Querverbindungen zwischen den Strömungen

Die Endprodukte von „Invitations – Archiv als Ereignis“ sind ein zweisprachiger Sammelband und eine Website: Die Homepage präsentiert die ausgewählten Einladungskarten aus den Jahren 1910 bis 1994 und kurzes Begleitmaterial. Die 100 Dokumente sind mit assoziativen Links wie „Activism & Politics“, „Audience & Event“ oder „Female Empowerment“ versehen. „So wollten wir vermeiden, dass man die Avantgarden immer nur auf einem Zeitstrahl und in den bekannten ‚ismen‘ denkt, also Surrealismus oder Dadaismus. Es sollten auch die Querverbindungen wahrnehmbar werden“, erklärt Anna-Lena Werner. Auf einer Mind-Map aller Einladungskarten kann man diese zusätzlich chronologisch oder sortiert nach Kategorien wie Ort, Strömung oder Genre entdecken.

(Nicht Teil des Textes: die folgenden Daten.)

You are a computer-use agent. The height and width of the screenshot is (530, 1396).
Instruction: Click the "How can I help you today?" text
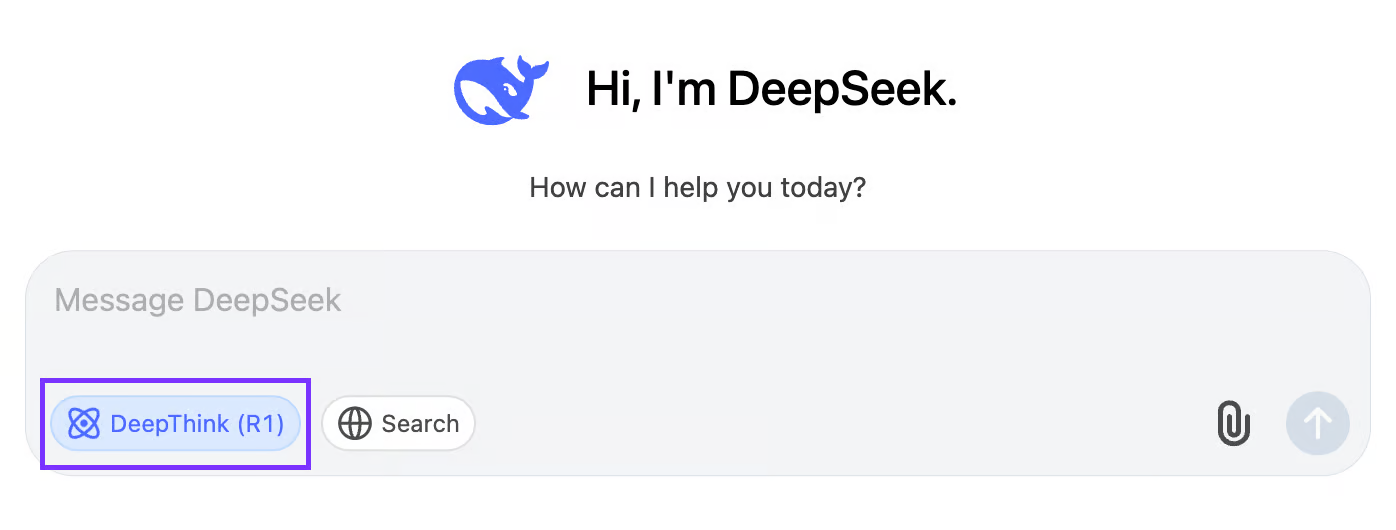click(697, 188)
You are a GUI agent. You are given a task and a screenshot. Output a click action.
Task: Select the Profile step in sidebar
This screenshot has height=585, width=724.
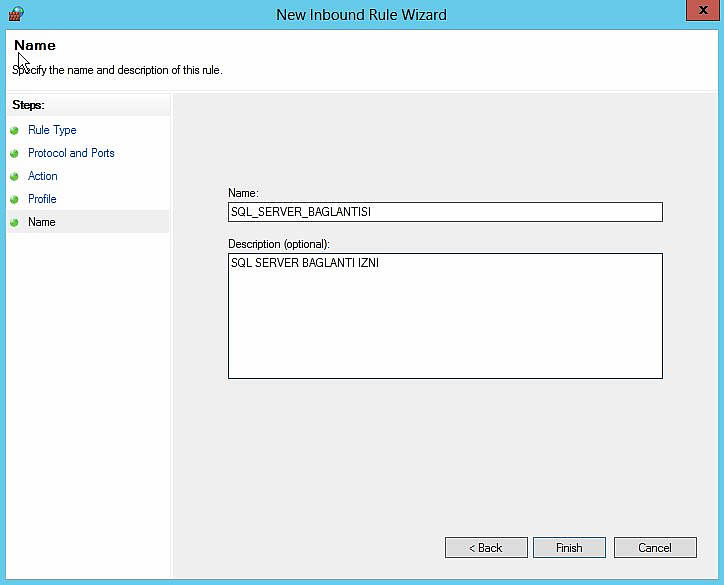click(42, 199)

Die im Januar 2022 erscheinende Publikation „Invitation – Archive as Event“ mit Texten der Studierenden, Wissenschaftlerinnen und Wissenschaftlern, Künstlerinnen und Künstlern dient nicht nur als Ausstellungskatalog für die Online-Schau. Sie enthält in sechs Kapiteln – die auch nach den Schlagworten der Webseite sortiert sind – Fallstudien, Interviews mit im AdA vertretenen Künstlern oder deren Nachkommen, theoretische Überlegungen zu politischen, ökologischen oder ästhetischen Fragen, die die Einladungen aufwerfen, sowie künstlerische Kommentare. Illustrationen zum Beziehungsgeflecht der Avantgardeströmungen steuerte das Wissenschafts-Design-Labor „metaLAB(at)Harvard“ bei, dem Annette Jael Lehmann angehört.

So werden analog und digital das Archiv der Avantgarden, deren künstlerische Utopien sowie die weitverzweigte Vernetzung der Akteurinnen und Akteure sichtbar – und wiederum durch neue Netzwerke erweitert.